Oceans North promotes science-based and community-based conservation of Canada's northern seas consistent with Inuit land claims and traditional practices.
My name is Trevor, as you know, and most of my working life, to put it in perspective, has been in one way or another involved with the fishery. I have spent a considerable number of years on fishing vessels as a crew member and captain. I have sat on ministerial advisory councils, including the Fisheries Resource Conservation Council, when we closed down pretty well every fishery in Atlantic Canada in the mid-nineties—an unpleasant task. I have also been minister of fisheries and aquaculture in Newfoundland and Labrador, which was a slightly less unpleasant task. Suffice it to say that I've been around long enough now to have seen just about everything once and a lot of it twice, as my former deputy used to say.
My presentation today will focus on, number one, the lack of connection between the Fisheries Act and the Oceans Act; the disconnect between habitat protection and the impact of fishing; the reliance on ministerial and departmental discretion rather than legislative direction in the implementation of fisheries policy; and finally, the public disclosure of information related to the management of the fishery.
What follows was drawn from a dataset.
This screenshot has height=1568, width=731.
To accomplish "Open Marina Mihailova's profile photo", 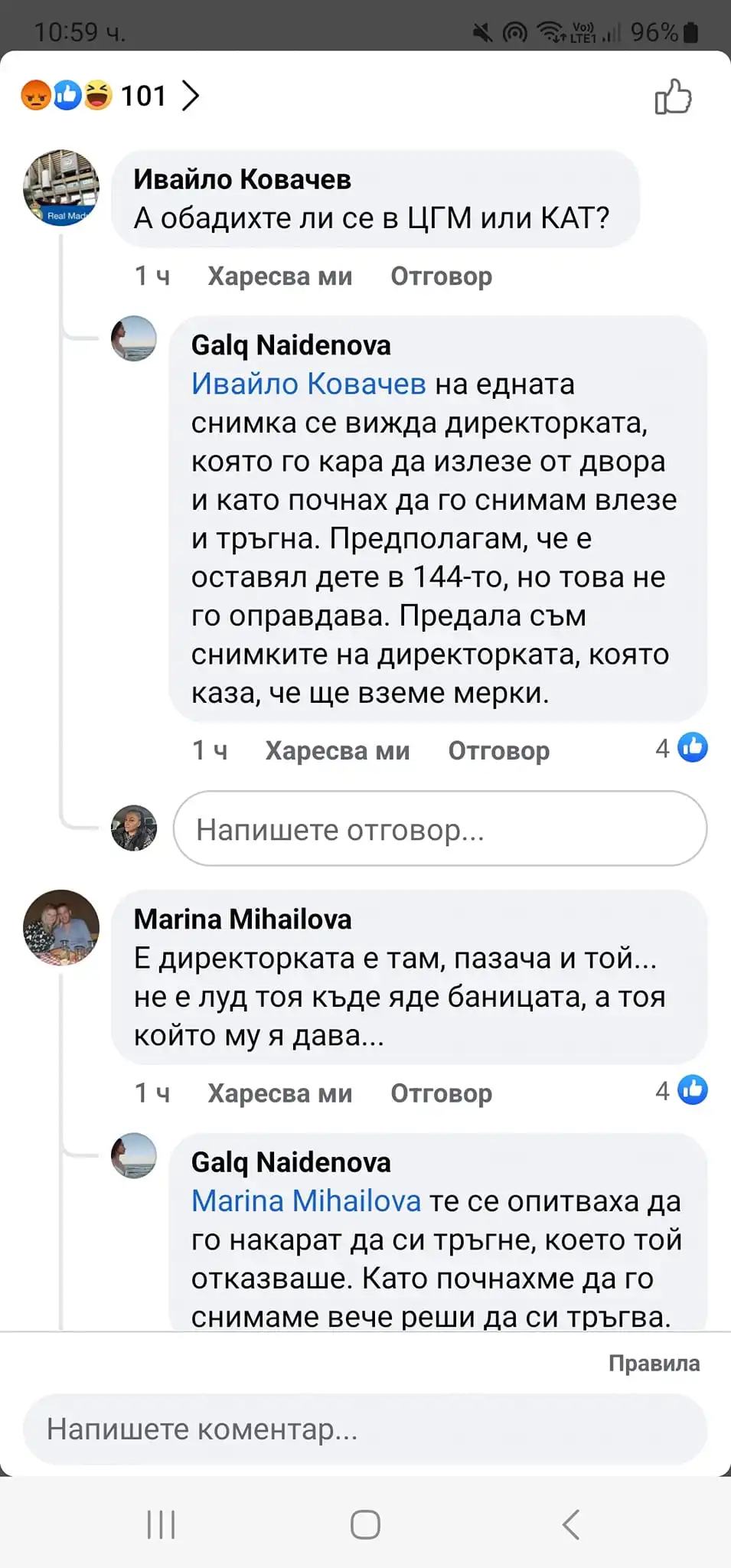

Apart from all the criticisms that have been directed at the 2012 amendments to the habitat protection provisions of the Fisheries Act, there are two much more fundamental deficiencies in the way in which the act deals with habitat protection, which Margot alluded to.
First, relevant provisions of the act are insufficiently proactive. They have little to say about the identification and positive protection of critical habitat.
Second, as judicially interpreted, the HADD provisions of the act do not apply to fishing practices which themselves are destructive of fish habitat. This is a particular concern in marine areas since, as the West Coast Environmental Law's “Scaling up the Fisheries Act” report recognizes, “Fishing practices still have the greatest impact to marine habitat, according to marine cumulative impact studies.”
DFO's own sensitive benthic areas policy recognizes the same concerns when it states that “the greatest impact to the most vulnerable benthic habitats, communities and species in a given area can be caused by the first few fishing events”.
Currently, the Fisheries Act and the Oceans Act read as two solitudes. The Fisheries Act is firmly rooted in the 19th century, when it was primarily written, while the Oceans Act acknowledges the huge expansion in Canada's marine areas as a result of the Convention on the Law of the Sea in 1982 and, along with that, an important set of international responsibilities.
There is also a significant normative difference between the two statutes. While the Fisheries Act seems isolationist and fails to acknowledge the importance of principles and objectives, the Oceans Act celebrates the importance of the oceans and Canada's global responsibilities and references the ecosystem approach and other important principles. The committee might draw inspiration from revisiting the preamble to the Oceans Act and asking how the ideas and goals expressed in that statute might also inform a reformed Fisheries Act.
I'll just point out to the translators here that all of the “H's” are in that statement, but I'm from Newfoundland, and they just mightn't be in the spots that you're used to.